## Instructions for the task
Both ends included, set down the lines from the line containing "Where should I" through the last line of the records below, without pictures.

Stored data
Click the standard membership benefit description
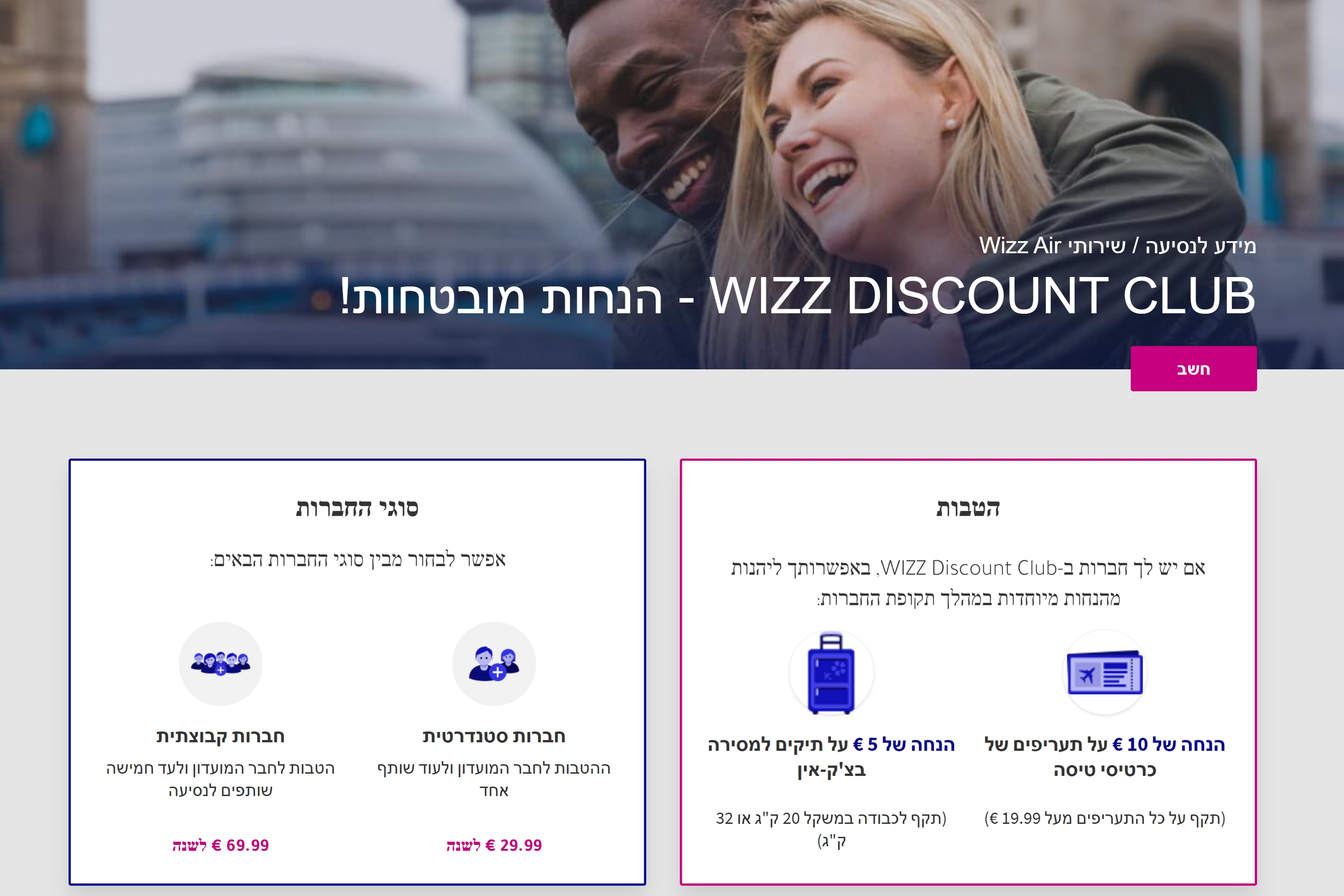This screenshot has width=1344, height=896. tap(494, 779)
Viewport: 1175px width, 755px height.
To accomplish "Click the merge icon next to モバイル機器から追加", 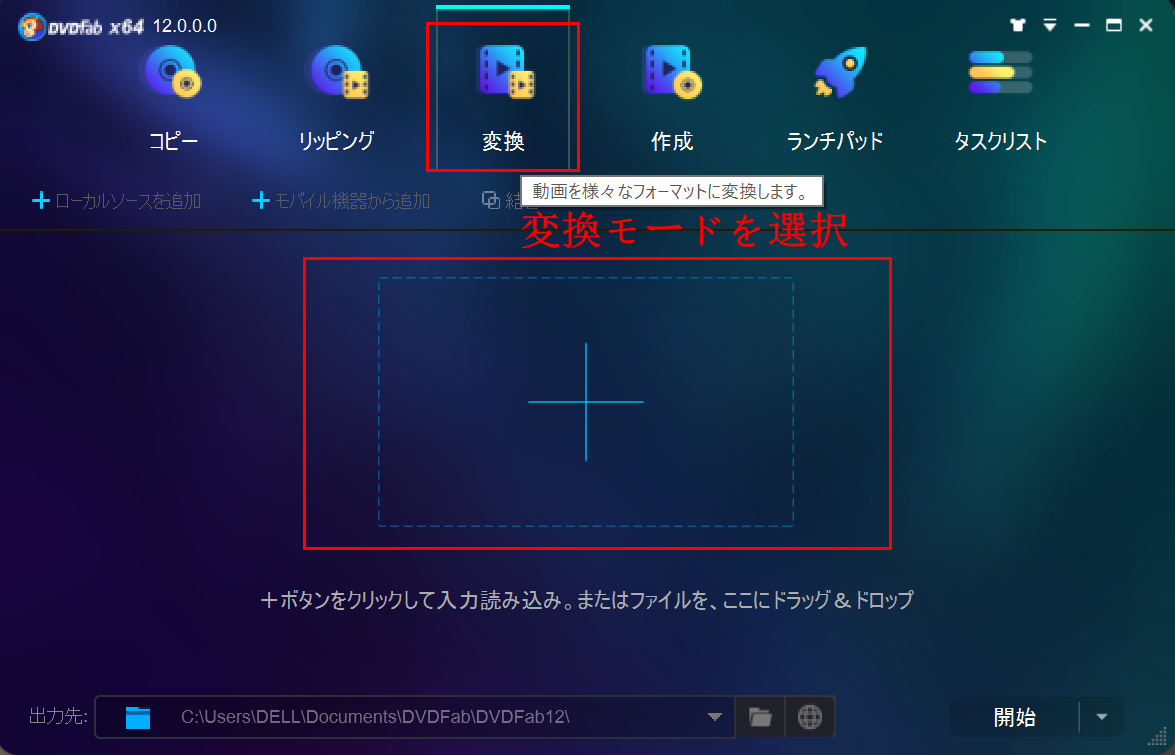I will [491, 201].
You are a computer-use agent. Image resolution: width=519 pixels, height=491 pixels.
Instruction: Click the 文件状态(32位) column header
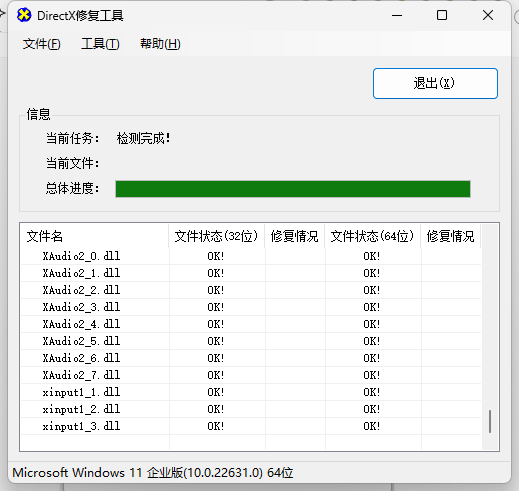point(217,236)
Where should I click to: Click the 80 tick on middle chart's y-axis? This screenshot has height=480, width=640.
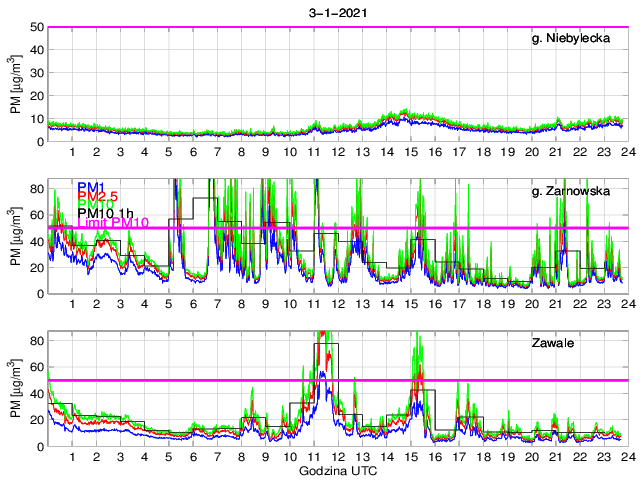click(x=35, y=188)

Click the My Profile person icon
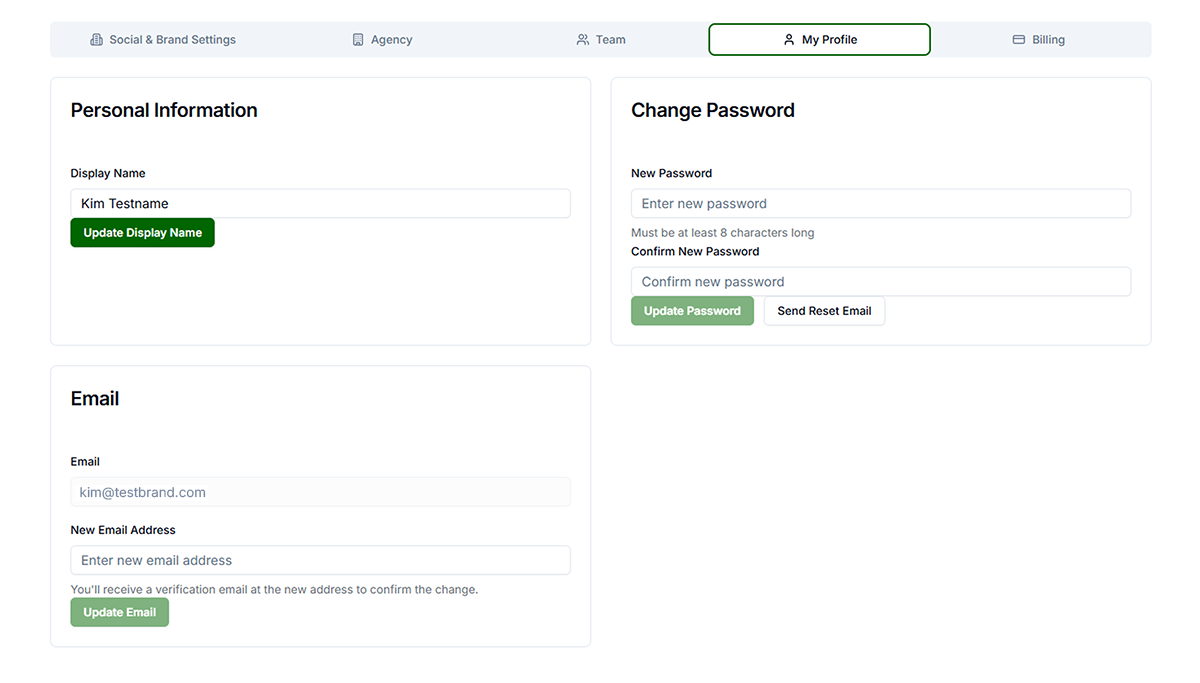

## Output of the task
Where should I click to: Click the 80 tick on middle chart's y-axis? This screenshot has height=480, width=640.
click(x=35, y=188)

Click the My Profile person icon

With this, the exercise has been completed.